**WHAT IS REQUIRED:** Up to and including the final line, please copy every line exactly, starting from the one that contains "Screen dimensions: 750x443" in the material below.

____ PROVIDED ENTRIES

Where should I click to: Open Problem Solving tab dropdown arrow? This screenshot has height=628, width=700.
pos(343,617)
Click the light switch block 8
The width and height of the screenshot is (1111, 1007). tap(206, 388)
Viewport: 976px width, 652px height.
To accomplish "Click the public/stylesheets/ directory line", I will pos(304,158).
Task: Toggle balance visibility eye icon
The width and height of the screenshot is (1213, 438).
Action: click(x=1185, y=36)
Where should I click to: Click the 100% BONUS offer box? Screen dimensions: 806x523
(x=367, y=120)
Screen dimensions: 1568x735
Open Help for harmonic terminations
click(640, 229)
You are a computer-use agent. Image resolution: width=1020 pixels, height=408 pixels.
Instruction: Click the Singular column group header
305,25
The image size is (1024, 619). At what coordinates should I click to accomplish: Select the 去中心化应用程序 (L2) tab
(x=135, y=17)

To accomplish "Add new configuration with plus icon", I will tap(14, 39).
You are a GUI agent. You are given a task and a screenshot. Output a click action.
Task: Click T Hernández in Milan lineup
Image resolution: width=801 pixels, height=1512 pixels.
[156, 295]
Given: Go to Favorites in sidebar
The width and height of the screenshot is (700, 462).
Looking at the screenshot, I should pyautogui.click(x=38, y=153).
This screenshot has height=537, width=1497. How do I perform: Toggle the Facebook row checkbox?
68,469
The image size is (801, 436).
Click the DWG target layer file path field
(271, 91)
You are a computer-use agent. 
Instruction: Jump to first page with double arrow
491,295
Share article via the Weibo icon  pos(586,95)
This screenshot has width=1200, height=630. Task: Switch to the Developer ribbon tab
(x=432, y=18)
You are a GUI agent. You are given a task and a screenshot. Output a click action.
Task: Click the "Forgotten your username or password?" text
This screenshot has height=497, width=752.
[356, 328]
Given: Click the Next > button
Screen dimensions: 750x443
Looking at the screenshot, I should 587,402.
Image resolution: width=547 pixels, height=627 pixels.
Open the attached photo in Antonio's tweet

________

**EXERCISE RESULT:**
Screen dimensions: 750x443
Looking at the screenshot, I should 587,402.
Image resolution: width=547 pixels, height=627 pixels.
Open the attached photo in Antonio's tweet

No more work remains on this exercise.